**Given data**
------
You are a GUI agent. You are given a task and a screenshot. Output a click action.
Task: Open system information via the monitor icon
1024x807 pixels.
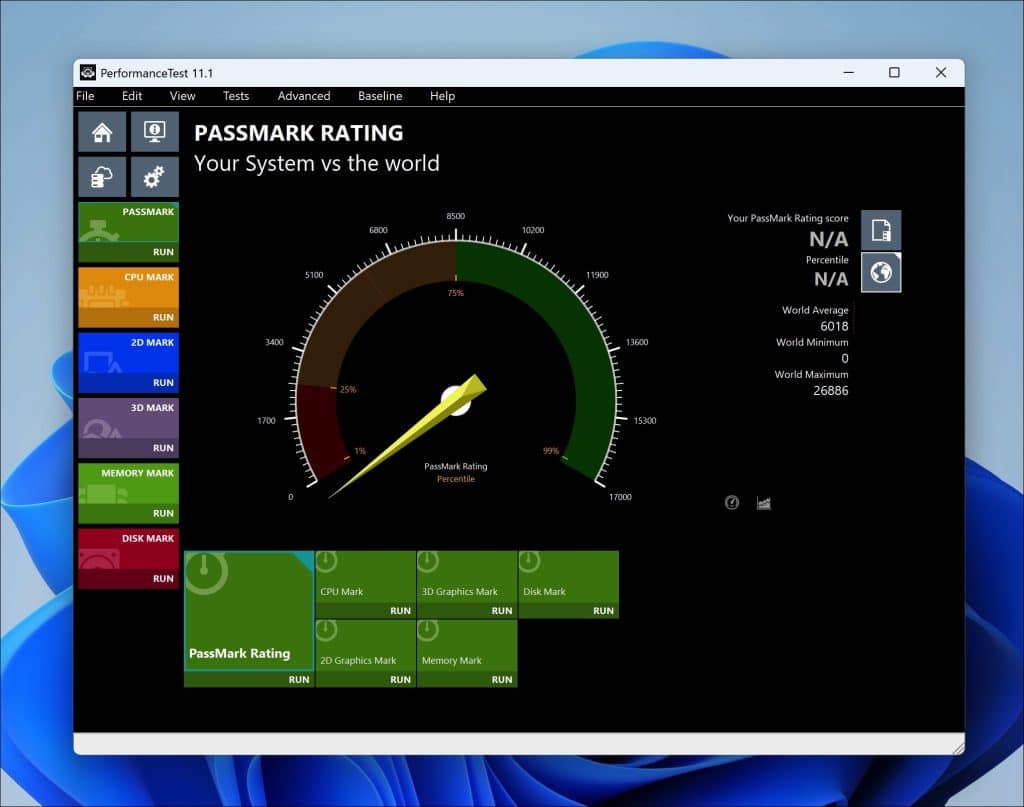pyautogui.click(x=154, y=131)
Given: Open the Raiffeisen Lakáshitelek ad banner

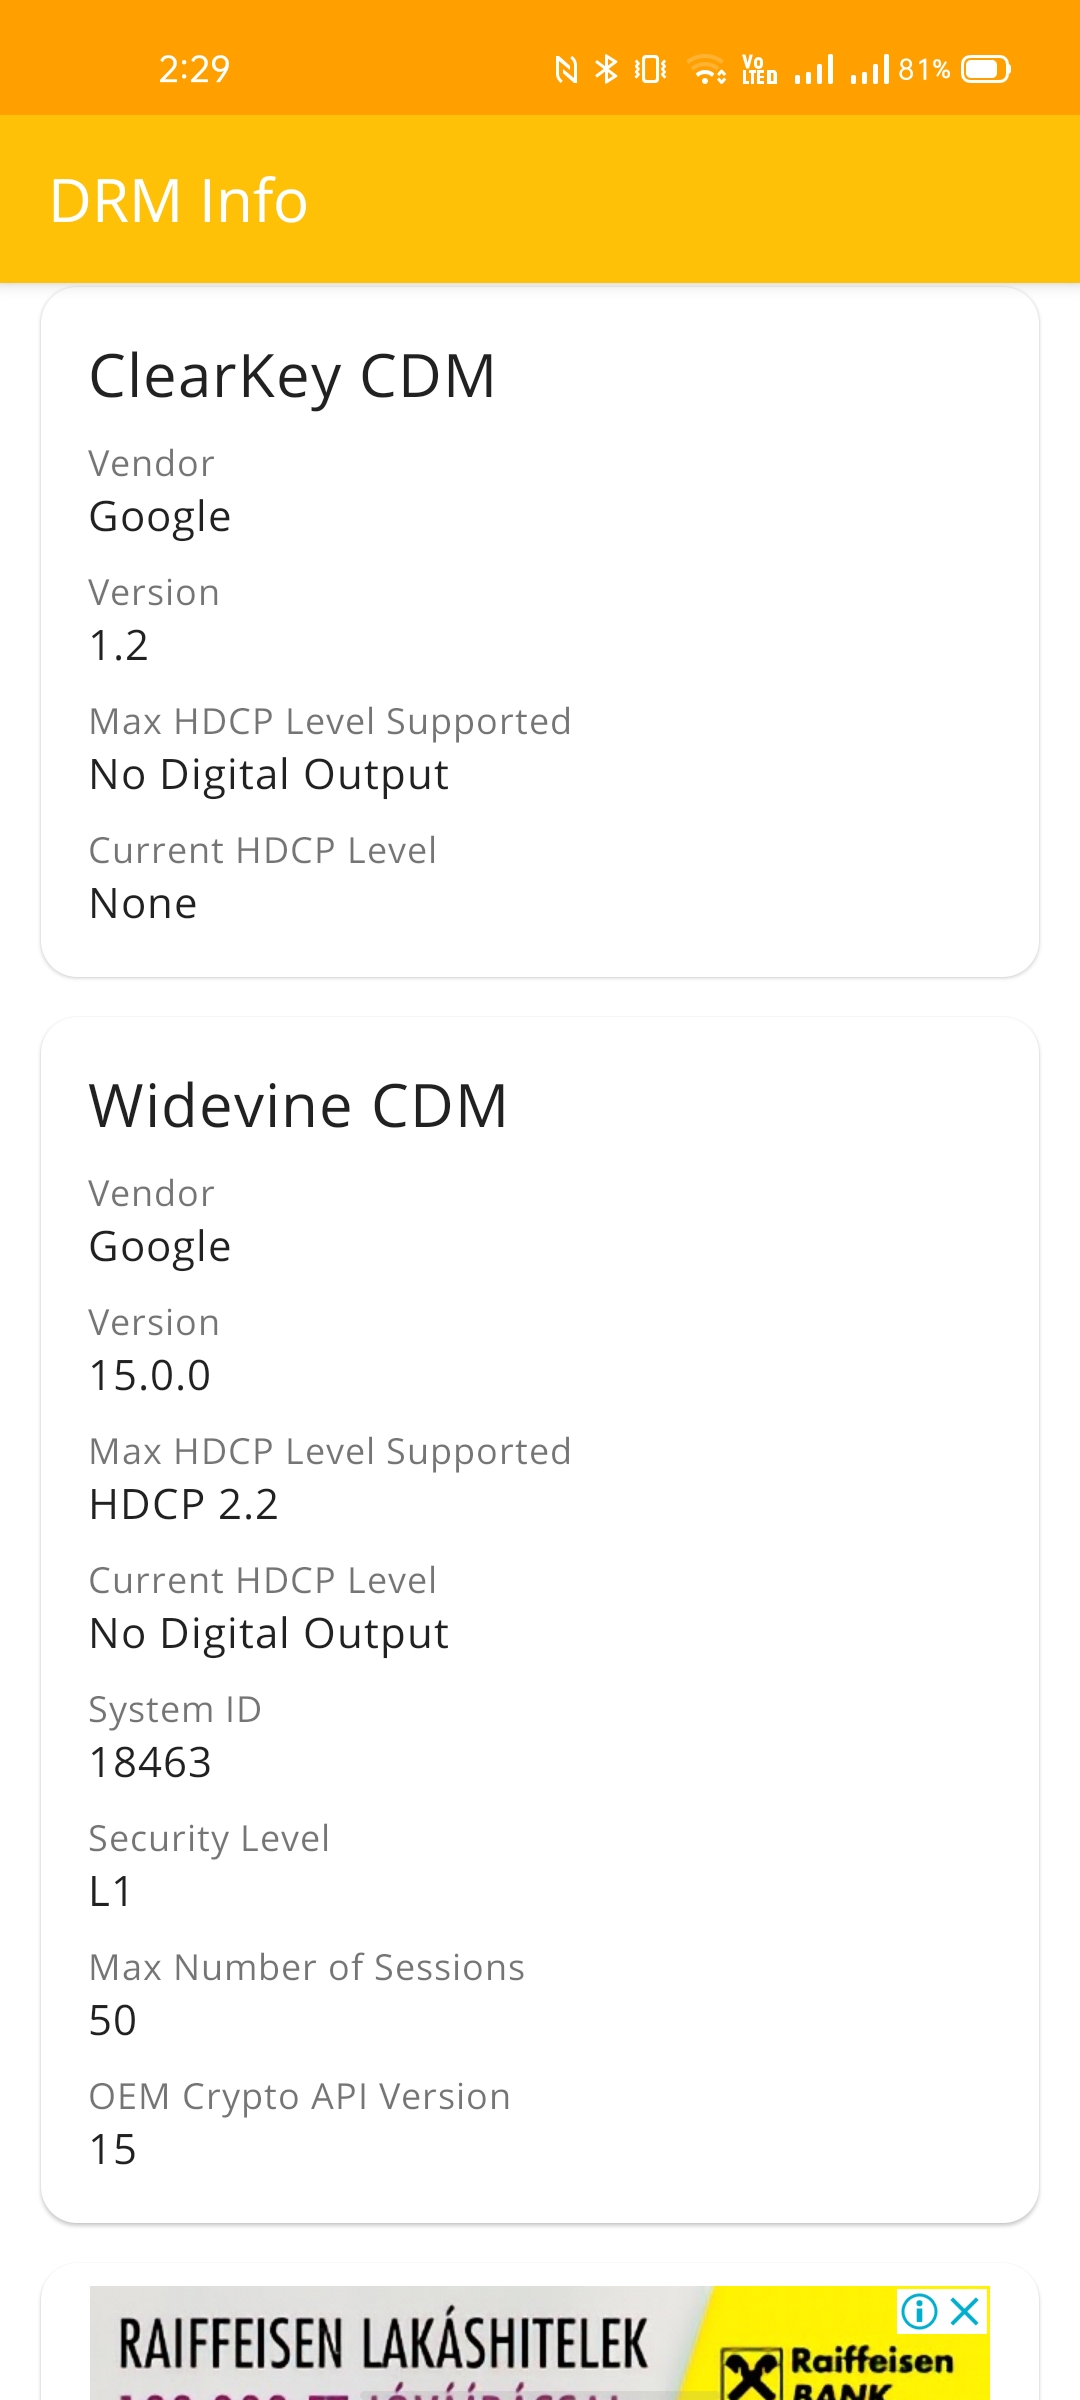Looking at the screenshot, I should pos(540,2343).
------
**Work instructions**
Pictures excluded, output exactly the line that contains "Given: Open the" and every line after it to the end of the data above.

**Task response**
Given: Open the Raiffeisen Lakáshitelek ad banner

Looking at the screenshot, I should pos(540,2343).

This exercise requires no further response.